_DESCRIPTION OF THE TASK:_
Extract all lines in the data that contain the word "banner".

_PROVIDED MATERIAL:_
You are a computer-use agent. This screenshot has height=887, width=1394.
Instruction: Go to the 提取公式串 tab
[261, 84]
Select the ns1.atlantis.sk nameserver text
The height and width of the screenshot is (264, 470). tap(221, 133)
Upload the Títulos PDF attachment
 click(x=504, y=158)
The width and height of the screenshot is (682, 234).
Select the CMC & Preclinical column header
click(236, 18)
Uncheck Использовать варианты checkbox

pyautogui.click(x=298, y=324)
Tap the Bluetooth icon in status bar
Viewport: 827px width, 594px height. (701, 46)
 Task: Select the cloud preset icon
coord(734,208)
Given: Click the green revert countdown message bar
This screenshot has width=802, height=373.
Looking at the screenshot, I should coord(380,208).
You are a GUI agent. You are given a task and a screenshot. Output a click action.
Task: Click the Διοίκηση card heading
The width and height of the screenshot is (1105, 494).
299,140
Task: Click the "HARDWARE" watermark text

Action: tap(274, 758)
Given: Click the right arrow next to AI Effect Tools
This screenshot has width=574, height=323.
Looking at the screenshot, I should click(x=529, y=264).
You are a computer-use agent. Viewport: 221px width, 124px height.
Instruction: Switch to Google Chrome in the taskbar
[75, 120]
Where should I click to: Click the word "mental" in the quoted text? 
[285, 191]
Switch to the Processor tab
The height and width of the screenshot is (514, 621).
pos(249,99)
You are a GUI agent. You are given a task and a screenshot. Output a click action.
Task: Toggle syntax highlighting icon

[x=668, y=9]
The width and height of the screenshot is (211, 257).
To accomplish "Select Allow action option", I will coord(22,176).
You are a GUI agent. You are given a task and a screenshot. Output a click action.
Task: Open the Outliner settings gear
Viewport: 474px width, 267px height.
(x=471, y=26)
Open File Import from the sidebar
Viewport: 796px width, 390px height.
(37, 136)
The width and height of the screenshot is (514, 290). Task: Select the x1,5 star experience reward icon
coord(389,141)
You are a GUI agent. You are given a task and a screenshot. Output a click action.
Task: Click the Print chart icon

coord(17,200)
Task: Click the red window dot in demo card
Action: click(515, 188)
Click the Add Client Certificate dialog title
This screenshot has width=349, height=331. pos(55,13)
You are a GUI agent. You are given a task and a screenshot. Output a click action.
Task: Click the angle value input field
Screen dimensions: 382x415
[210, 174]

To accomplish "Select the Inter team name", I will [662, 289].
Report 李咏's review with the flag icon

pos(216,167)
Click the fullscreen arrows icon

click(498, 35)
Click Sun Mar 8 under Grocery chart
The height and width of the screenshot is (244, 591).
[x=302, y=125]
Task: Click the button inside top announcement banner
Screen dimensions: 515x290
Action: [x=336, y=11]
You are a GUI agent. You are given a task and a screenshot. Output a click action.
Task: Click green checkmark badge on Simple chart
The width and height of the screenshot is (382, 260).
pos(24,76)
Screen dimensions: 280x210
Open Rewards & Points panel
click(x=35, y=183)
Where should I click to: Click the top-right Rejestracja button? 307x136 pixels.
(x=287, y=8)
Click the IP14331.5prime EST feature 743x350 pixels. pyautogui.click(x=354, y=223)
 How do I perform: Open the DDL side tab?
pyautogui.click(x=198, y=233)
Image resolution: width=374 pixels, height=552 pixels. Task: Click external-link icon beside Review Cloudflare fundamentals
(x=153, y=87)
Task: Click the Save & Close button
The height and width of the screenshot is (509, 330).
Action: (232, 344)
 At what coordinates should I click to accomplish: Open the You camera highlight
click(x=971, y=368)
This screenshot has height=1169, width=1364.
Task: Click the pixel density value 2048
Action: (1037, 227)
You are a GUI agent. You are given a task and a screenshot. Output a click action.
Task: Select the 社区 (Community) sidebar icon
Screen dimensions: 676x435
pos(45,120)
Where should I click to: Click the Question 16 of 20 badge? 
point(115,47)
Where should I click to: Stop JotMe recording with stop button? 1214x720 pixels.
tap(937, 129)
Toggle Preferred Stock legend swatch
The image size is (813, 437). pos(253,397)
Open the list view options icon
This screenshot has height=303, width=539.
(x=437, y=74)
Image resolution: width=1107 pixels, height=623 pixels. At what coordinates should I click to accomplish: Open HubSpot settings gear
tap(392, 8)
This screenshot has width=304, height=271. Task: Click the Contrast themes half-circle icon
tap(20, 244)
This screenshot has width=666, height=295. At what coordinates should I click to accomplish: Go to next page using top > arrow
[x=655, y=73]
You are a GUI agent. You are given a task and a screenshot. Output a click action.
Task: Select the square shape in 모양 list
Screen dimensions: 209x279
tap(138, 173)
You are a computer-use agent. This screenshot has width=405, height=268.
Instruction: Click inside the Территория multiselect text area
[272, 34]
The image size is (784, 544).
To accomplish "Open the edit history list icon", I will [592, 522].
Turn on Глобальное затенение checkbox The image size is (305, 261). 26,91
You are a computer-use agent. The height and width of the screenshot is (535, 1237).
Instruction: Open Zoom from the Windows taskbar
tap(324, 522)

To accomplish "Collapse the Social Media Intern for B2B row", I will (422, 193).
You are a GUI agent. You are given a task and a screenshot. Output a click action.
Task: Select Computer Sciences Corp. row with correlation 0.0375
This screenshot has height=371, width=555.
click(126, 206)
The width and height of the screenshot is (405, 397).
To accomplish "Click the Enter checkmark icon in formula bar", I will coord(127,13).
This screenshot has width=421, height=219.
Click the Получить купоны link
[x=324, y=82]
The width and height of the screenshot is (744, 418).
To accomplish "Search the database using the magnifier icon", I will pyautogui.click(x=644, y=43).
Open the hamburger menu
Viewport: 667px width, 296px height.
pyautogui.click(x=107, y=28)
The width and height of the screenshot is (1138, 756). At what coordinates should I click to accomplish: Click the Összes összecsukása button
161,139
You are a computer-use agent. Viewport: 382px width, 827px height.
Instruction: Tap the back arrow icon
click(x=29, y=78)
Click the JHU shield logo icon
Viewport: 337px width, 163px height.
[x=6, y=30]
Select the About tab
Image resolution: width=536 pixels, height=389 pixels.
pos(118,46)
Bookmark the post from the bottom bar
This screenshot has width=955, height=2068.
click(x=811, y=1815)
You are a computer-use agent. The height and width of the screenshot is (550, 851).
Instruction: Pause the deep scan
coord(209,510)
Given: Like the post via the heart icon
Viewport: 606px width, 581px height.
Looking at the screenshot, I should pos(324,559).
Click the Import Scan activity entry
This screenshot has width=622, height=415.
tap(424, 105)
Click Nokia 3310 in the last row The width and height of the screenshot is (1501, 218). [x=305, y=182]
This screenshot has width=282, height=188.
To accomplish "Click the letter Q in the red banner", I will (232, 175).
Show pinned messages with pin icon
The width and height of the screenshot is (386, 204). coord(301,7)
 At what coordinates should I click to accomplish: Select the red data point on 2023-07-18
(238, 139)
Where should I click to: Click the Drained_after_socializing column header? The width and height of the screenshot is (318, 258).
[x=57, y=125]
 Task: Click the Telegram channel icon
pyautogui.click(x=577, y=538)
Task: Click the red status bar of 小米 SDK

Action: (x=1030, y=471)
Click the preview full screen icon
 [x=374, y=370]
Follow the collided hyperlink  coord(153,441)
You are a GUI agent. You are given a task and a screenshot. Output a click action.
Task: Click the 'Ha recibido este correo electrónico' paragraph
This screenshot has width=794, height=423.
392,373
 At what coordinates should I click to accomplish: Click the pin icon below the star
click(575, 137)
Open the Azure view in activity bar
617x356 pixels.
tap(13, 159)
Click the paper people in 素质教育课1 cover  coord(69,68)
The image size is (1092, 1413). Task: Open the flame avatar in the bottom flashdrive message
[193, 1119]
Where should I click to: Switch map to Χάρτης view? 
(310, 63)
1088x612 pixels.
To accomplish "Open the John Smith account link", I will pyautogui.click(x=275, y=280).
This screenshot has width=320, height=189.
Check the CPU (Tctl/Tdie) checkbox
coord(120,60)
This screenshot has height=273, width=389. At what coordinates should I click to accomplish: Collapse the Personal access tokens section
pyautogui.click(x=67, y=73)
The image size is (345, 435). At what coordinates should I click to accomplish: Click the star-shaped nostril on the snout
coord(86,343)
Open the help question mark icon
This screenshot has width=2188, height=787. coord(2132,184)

_RESPONSE:_
Task: Click the button inside top announcement banner
To accomplish "Click the letter Q in the red banner", I will (232, 175).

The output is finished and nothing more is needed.